(Beginning of Study material)
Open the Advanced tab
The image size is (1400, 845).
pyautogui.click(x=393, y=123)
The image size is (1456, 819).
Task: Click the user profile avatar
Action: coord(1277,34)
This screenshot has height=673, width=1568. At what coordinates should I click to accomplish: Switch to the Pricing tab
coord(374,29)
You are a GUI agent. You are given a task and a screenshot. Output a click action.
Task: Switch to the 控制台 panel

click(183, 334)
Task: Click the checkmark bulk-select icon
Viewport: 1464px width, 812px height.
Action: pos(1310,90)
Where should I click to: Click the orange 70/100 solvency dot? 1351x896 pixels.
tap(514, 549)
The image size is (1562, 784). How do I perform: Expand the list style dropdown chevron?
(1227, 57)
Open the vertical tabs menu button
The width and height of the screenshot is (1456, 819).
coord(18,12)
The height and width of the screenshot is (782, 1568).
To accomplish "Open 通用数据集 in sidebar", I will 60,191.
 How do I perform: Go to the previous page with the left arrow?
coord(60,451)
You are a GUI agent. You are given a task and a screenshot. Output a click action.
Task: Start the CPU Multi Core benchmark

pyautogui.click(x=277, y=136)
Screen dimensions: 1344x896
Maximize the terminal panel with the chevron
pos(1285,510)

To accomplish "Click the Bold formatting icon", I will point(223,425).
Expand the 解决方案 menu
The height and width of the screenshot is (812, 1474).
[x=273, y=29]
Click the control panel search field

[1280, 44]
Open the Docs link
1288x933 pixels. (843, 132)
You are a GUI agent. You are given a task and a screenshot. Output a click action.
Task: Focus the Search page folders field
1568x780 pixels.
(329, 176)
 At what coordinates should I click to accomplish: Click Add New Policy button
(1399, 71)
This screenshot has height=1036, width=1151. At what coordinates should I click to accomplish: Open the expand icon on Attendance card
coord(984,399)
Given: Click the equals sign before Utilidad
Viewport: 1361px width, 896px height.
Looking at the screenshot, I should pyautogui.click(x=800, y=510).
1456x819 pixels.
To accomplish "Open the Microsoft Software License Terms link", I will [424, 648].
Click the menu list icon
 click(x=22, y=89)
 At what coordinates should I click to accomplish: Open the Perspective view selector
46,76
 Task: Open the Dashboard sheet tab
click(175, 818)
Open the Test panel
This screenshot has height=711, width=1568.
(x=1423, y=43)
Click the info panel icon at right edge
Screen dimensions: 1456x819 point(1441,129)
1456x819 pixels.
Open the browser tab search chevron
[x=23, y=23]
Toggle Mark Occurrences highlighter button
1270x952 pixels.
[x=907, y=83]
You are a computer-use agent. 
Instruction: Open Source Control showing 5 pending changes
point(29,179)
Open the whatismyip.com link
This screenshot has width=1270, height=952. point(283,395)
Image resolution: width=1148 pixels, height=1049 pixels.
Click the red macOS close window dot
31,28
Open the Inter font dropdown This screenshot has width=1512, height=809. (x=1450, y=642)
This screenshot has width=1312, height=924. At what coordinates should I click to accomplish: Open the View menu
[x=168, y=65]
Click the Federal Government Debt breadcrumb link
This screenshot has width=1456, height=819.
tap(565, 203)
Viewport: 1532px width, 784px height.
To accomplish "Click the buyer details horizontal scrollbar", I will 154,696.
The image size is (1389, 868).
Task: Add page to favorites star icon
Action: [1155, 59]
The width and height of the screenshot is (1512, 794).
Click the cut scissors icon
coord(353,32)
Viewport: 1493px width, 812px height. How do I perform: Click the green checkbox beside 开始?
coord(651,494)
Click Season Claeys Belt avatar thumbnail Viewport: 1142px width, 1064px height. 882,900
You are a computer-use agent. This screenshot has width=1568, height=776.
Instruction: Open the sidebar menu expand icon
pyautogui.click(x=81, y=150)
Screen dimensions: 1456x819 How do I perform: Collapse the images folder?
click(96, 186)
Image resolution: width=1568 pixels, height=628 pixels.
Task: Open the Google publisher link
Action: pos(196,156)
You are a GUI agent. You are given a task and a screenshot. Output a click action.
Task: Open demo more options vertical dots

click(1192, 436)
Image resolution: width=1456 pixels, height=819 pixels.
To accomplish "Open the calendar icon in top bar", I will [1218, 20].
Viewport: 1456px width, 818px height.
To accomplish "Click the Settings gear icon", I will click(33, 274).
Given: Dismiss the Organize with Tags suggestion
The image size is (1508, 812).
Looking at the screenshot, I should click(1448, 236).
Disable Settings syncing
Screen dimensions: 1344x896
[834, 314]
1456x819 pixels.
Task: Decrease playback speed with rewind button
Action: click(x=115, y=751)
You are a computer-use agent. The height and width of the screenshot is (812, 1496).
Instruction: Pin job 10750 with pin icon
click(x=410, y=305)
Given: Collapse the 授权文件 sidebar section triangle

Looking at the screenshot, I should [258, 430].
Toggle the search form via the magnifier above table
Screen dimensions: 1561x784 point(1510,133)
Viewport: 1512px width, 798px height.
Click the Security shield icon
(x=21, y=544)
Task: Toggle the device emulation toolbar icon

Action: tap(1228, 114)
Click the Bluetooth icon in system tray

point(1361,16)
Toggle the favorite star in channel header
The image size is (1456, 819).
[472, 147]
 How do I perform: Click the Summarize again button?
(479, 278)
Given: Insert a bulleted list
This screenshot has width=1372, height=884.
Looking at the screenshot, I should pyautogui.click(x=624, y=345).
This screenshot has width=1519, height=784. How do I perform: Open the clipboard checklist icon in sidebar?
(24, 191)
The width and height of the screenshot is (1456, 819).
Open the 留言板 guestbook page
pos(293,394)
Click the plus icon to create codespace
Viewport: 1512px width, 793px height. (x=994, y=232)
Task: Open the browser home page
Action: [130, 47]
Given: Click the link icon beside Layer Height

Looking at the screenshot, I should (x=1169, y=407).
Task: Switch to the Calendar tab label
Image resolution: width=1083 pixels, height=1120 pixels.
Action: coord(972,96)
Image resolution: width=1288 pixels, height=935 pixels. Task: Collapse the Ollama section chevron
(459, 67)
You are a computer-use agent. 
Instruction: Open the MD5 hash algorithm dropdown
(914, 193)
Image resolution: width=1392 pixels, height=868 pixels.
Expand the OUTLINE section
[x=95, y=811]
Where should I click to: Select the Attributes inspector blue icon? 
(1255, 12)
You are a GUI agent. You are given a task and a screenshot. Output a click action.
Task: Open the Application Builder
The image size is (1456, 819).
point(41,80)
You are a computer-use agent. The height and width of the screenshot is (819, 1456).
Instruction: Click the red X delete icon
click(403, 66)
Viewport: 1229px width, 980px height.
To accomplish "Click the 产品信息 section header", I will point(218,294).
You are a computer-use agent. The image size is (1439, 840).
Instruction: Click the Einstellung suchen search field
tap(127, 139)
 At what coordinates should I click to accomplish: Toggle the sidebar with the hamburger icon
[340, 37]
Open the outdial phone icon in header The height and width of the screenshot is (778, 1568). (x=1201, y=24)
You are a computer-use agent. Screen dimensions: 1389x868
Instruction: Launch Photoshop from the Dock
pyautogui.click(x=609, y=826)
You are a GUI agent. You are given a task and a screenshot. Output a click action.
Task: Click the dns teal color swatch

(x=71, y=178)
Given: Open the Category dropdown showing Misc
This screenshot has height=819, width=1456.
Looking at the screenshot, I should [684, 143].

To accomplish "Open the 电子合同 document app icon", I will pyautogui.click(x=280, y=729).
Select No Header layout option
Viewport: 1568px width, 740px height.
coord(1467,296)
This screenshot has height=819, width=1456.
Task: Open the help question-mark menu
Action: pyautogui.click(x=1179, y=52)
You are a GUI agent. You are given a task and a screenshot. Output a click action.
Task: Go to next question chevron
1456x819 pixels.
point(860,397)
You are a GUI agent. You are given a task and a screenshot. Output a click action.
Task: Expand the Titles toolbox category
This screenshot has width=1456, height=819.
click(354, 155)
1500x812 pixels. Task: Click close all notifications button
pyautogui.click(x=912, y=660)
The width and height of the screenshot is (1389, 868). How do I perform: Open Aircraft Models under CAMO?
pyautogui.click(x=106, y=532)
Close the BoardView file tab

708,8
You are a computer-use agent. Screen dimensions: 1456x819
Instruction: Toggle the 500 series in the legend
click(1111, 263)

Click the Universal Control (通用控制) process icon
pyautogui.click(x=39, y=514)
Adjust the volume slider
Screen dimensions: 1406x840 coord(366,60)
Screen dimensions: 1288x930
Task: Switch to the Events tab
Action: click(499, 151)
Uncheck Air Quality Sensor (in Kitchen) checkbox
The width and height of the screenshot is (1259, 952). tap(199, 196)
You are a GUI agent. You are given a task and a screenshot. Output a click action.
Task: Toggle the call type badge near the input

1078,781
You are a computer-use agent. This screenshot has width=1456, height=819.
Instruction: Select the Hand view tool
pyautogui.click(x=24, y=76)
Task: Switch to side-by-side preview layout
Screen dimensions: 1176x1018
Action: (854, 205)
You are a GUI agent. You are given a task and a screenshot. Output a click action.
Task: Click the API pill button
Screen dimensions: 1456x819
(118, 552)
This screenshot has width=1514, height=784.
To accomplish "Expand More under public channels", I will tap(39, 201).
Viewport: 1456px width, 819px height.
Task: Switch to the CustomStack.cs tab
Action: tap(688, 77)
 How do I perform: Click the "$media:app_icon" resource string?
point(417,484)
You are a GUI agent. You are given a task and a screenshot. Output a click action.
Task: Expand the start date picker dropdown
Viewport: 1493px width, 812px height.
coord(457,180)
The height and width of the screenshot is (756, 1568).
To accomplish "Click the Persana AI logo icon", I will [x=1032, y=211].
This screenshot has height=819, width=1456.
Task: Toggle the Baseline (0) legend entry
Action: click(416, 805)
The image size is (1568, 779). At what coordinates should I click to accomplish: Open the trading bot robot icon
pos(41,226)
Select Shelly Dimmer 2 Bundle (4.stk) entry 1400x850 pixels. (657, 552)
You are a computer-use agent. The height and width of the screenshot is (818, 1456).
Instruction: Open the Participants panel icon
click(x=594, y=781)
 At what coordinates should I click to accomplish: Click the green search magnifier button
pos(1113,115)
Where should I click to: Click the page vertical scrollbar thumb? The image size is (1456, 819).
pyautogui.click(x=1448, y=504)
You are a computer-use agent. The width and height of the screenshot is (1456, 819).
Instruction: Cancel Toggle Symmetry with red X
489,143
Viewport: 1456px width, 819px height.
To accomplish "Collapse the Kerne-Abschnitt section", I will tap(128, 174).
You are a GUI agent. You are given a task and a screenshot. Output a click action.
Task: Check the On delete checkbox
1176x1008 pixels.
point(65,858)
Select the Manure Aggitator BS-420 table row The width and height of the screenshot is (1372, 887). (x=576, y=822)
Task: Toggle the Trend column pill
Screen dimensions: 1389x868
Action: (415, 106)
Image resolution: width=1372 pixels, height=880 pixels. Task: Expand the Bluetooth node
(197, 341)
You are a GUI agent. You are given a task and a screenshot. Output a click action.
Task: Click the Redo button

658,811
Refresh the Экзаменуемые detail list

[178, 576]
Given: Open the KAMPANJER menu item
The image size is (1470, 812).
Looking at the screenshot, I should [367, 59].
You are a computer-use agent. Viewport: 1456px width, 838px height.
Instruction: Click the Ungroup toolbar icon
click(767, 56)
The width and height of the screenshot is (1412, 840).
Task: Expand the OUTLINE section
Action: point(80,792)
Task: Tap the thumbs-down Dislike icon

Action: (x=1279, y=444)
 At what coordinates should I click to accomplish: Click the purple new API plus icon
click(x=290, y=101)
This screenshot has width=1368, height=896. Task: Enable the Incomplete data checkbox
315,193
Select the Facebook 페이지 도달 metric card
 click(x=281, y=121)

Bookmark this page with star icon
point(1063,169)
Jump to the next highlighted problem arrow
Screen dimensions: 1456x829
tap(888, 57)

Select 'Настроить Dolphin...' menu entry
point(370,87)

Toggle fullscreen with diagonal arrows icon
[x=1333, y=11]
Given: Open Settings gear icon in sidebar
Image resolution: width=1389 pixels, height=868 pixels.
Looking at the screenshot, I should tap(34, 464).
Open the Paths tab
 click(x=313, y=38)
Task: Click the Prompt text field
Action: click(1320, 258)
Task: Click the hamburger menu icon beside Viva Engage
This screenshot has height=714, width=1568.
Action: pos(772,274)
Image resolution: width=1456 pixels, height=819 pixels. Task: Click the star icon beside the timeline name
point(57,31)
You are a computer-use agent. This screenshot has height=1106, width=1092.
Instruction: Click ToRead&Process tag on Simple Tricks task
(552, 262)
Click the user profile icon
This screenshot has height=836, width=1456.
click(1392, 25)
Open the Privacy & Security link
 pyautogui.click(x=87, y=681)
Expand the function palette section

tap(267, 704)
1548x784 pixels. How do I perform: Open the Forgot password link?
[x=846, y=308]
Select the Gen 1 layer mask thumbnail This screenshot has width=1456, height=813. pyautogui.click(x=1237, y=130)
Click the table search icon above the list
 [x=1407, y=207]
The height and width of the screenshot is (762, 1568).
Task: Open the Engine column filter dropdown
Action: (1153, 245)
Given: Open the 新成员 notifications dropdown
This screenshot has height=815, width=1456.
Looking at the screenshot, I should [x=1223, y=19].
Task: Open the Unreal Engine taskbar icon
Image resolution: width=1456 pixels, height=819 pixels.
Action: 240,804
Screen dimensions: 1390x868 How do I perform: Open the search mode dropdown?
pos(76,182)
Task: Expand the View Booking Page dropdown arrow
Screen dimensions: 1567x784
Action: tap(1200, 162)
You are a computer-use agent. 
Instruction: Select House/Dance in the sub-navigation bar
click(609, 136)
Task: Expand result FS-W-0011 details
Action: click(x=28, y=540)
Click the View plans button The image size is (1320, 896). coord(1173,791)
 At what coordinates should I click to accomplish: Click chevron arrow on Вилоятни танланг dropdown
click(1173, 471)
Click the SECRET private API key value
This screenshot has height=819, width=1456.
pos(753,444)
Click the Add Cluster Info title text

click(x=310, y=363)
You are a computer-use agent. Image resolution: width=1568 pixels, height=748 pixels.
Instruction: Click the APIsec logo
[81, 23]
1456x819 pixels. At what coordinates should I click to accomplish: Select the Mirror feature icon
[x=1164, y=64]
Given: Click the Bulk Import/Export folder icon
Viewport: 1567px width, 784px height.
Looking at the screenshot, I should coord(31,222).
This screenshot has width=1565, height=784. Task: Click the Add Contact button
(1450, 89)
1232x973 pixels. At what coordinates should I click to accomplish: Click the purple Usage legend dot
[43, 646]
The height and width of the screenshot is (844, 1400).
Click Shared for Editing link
(End of Study material)
What the task asks: Copy all lines of the records in which the string "gear" can be found.

Written answer:
To accomplish "Click the Settings gear icon", I will click(33, 274).
Given: Open Settings gear icon in sidebar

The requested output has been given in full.